§ Task to carry out
The answer must consist only of the lines from the line with "nhà đất (327, 2170)" to the line with "Quốc tế (381, 34)", both included, exactly as they stand below.

§ Available data
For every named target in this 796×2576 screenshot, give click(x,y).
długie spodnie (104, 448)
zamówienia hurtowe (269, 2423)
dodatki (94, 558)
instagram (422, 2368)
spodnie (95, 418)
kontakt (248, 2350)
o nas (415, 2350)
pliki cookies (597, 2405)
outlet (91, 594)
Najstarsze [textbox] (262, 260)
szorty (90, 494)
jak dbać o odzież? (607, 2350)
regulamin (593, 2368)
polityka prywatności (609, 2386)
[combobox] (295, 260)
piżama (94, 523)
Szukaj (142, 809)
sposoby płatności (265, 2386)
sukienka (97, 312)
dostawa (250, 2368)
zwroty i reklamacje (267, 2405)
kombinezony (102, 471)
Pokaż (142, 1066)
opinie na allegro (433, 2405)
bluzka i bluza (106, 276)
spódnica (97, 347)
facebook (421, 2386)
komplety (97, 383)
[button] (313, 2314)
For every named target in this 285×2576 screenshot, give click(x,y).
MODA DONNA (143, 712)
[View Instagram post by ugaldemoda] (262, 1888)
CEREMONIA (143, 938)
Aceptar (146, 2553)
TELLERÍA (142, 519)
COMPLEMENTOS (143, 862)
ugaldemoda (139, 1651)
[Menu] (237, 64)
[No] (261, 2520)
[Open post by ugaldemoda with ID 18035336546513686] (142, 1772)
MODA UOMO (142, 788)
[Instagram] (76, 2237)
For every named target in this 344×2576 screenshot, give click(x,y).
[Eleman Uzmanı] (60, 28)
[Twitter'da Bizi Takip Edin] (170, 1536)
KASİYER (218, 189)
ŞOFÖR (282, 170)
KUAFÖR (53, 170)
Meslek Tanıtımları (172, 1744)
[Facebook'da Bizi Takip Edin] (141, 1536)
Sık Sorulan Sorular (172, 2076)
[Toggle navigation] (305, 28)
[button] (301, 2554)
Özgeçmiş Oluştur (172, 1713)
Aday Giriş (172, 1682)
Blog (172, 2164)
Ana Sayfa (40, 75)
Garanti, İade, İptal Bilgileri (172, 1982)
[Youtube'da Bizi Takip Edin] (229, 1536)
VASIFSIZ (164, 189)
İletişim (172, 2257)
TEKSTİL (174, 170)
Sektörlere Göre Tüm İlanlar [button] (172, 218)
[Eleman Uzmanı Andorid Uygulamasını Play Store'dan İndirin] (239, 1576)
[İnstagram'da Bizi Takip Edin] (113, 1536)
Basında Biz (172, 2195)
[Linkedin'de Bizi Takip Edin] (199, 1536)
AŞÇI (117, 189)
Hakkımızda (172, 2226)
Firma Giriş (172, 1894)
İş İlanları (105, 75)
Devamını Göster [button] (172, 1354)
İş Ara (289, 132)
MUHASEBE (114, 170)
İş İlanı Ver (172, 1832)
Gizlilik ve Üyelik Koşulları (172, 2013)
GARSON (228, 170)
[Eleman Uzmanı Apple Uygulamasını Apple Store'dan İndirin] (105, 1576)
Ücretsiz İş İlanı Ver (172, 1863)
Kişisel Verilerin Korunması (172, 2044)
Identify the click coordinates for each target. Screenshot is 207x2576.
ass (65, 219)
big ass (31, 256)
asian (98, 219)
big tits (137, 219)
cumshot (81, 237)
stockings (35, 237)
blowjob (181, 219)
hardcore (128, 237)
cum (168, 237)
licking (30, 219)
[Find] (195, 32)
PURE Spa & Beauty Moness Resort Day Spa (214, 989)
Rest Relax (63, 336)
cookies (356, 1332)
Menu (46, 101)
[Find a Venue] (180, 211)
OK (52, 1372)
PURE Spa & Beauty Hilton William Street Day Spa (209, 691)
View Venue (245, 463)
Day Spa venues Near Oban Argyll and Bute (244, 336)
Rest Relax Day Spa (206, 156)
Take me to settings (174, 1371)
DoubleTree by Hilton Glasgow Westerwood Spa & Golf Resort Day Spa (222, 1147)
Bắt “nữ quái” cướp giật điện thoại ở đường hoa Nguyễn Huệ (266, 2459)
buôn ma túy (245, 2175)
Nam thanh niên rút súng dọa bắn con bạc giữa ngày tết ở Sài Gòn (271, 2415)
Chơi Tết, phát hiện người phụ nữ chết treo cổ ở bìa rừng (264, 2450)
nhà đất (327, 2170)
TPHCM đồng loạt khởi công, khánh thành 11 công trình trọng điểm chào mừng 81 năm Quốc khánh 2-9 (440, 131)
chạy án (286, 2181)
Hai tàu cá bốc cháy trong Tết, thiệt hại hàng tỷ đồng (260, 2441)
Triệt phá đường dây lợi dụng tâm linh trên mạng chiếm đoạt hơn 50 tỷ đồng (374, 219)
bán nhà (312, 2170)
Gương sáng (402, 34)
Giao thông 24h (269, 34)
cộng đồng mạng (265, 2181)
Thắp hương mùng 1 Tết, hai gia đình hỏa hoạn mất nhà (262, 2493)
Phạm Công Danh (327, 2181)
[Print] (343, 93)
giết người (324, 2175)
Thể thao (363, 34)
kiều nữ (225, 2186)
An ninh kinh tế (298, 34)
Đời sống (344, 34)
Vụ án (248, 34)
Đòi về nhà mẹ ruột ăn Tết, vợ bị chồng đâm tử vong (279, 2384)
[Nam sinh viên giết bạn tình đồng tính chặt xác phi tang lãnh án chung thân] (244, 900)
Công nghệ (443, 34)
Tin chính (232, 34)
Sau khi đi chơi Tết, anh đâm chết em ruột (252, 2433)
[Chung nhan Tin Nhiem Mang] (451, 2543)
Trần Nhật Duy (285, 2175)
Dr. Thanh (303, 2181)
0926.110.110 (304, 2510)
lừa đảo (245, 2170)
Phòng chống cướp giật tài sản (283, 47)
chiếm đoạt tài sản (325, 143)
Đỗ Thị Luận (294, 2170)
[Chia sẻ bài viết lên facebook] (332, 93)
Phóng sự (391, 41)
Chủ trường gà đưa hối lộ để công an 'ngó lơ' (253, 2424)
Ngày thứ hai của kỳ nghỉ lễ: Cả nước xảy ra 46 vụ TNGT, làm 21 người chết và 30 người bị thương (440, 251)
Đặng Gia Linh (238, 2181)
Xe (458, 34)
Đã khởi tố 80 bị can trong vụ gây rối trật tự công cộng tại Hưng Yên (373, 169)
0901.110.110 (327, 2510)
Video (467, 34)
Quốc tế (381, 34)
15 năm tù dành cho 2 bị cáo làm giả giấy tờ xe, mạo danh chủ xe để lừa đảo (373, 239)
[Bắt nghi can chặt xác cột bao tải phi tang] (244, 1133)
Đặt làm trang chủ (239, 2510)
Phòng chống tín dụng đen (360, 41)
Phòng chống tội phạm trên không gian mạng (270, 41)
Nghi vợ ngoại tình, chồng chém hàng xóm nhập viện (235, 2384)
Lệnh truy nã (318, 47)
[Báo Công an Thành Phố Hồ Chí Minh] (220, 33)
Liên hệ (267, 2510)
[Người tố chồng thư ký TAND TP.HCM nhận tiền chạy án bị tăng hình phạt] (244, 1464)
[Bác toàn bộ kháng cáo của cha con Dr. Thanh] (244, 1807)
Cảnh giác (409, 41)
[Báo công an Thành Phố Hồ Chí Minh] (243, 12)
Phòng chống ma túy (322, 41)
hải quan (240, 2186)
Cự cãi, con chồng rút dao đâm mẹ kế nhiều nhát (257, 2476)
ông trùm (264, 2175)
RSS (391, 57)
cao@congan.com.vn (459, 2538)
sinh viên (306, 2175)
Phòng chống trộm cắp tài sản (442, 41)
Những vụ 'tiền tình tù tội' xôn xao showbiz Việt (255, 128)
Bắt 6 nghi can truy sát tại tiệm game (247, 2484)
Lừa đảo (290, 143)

§ Answer below
nhà đất (327, 2170)
TPHCM đồng loạt khởi công, khánh thành 11 công trình trọng điểm chào mừng 81 năm Quốc khánh 2-9 (440, 131)
chạy án (286, 2181)
Hai tàu cá bốc cháy trong Tết, thiệt hại hàng tỷ đồng (260, 2441)
Triệt phá đường dây lợi dụng tâm linh trên mạng chiếm đoạt hơn 50 tỷ đồng (374, 219)
bán nhà (312, 2170)
Gương sáng (402, 34)
Giao thông 24h (269, 34)
cộng đồng mạng (265, 2181)
Thắp hương mùng 1 Tết, hai gia đình hỏa hoạn mất nhà (262, 2493)
Phạm Công Danh (327, 2181)
[Print] (343, 93)
giết người (324, 2175)
Thể thao (363, 34)
kiều nữ (225, 2186)
An ninh kinh tế (298, 34)
Đời sống (344, 34)
Vụ án (248, 34)
Đòi về nhà mẹ ruột ăn Tết, vợ bị chồng đâm tử vong (279, 2384)
[Nam sinh viên giết bạn tình đồng tính chặt xác phi tang lãnh án chung thân] (244, 900)
Công nghệ (443, 34)
Tin chính (232, 34)
Sau khi đi chơi Tết, anh đâm chết em ruột (252, 2433)
[Chung nhan Tin Nhiem Mang] (451, 2543)
Trần Nhật Duy (285, 2175)
Dr. Thanh (303, 2181)
0926.110.110 (304, 2510)
lừa đảo (245, 2170)
Phòng chống cướp giật tài sản (283, 47)
chiếm đoạt tài sản (325, 143)
Đỗ Thị Luận (294, 2170)
[Chia sẻ bài viết lên facebook] (332, 93)
Phóng sự (391, 41)
Chủ trường gà đưa hối lộ để công an 'ngó lơ' (253, 2424)
Ngày thứ hai của kỳ nghỉ lễ: Cả nước xảy ra 46 vụ TNGT, làm 21 người chết và 30 người bị thương (440, 251)
Đặng Gia Linh (238, 2181)
Xe (458, 34)
Đã khởi tố 80 bị can trong vụ gây rối trật tự công cộng tại Hưng Yên (373, 169)
0901.110.110 (327, 2510)
Video (467, 34)
Quốc tế (381, 34)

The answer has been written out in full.